A. Intracellular recordings show large depolarizing events associated with multiple spikes were recorded in both L5 and L3 during bicuculline (10 µM) perfusion. In L2 these were much smaller and often associated with just one or two spikes. B. In addition their appearance (timed from the entry of bicuculline into the bath) was delayed in L2 compared to the deeper layers.

Figure 6. Time course of changes in global background synaptic conductances during perfusion with bicuculline.

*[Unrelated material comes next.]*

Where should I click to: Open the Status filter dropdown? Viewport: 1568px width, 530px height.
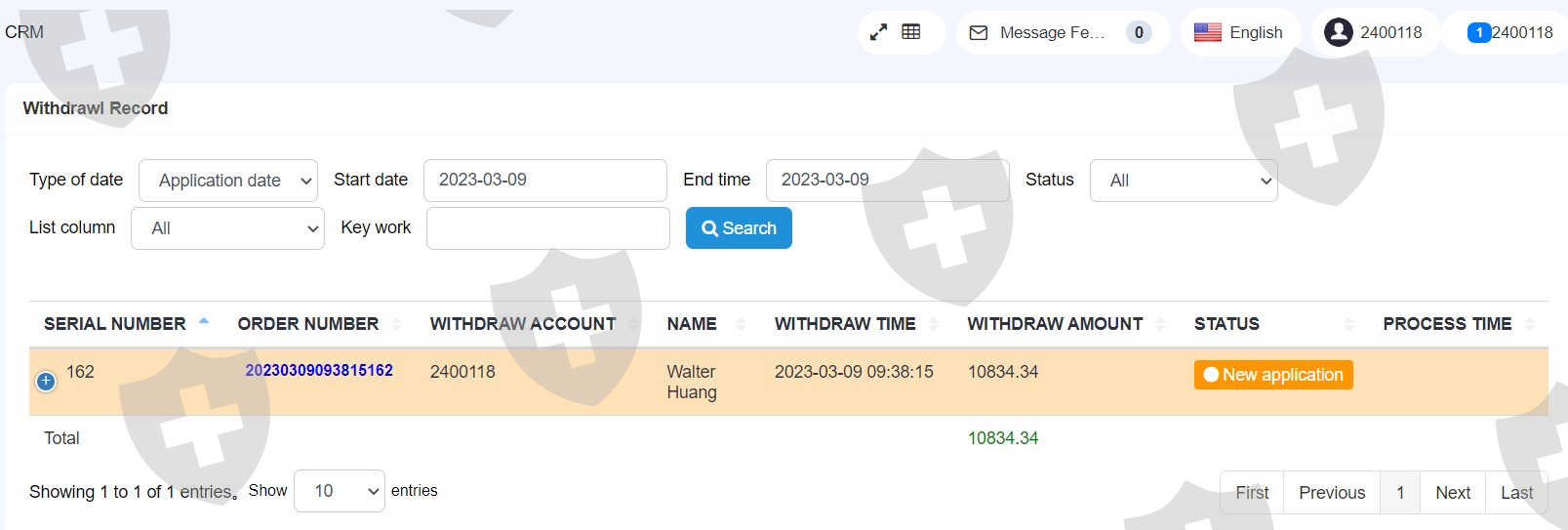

Bicuculline (10 µM) was appied at time 0. Arrows show the approximate time at which paroxysmal activity appeared. In all cases, once synchronized activity was established it became difficult to conduct further meaningful VmD measurements as the events increased in frequency and complexity. A. In L2 inhibition declined rapidly for the first 5–6 minutes before stabilizing at around 30–40% of control. Background excitation was largely unaffected. Despite this, the fall in estimated inhibition, the latter predominated throughout and the I∶E ratio never fell below 1. B. In L3 inhibition also fell rapidly over 5 minutes and continued to decline reaching a loss of around 85–90%. Simultaneously, excitation showed a gradual increase, although this did not reach significance. The combine effect was a sustained decrease in I∶E ration that reversed in favour of excitation around the time when paroxysmal activity appeared. C. Changes in background activity in L5 were similar to those in L3 except that the fall in inhibition was even more precipitous, and reached close to 100% in some cases. D. The time course of changes in I∶E ratio show that this occurred more rapidly in L5 than L3 but reached a similar end-point whereas that in L2 never reached the same level as that in either of the deeper layers.

Figure 7. Changes in variance of background conductances during bicuculline perfusion.

There were substantial differences in variances between and within layers, but scales have been adjusted to allow for comparison of the time course of changes. A. In L2 the variance (and thus synchronicity) of both inhibition and excitation fall rapidly over 2–3 minutes and thereafter remained reasonably stable at the lower level, although that of inhibition tended to increase again after the first fall. B. In L3 variance of inhibition fell steadily and remained stable whereas that of excitation showed little change. C. Similar to L3, inhibition variance fell throughout in L5, but an initial fall in variance of excitation was followed by a clear recovery to control levels. Again, the arrows indicate the approximate time at which paroxysmal activity appeared.

Figure 8. Additional effects of strychnine and glycine on paroxysmal activity in L2.

A. In the presence of bicuculline the spontaneous activity recorded in L2 consisted of single brief negative-gong events. Following addition of strychnine this was joined by a series of brief afterdischarges. A further, and more pronounced, exacerbation of the activity was seen when the non-competitive GABA_Ar antagonist, picrotoxin was added to the cocktail. B. A similar study in L2 of another slice shows that the same result was obtained when the order of application of strychnine and picrotoxin was reversed. C. In this slice we made simultaneous recordings at locations in L2, L3 and L5. Spontaneous events in bicuculline were briefer and less complex than those seen in the deeper layers (cf. Fig. 5). Addition of strychnine and then picrotoxin, as in the other studies increased the duration and complexity of events in L2, but left those in L3 and L5 largely unaltered.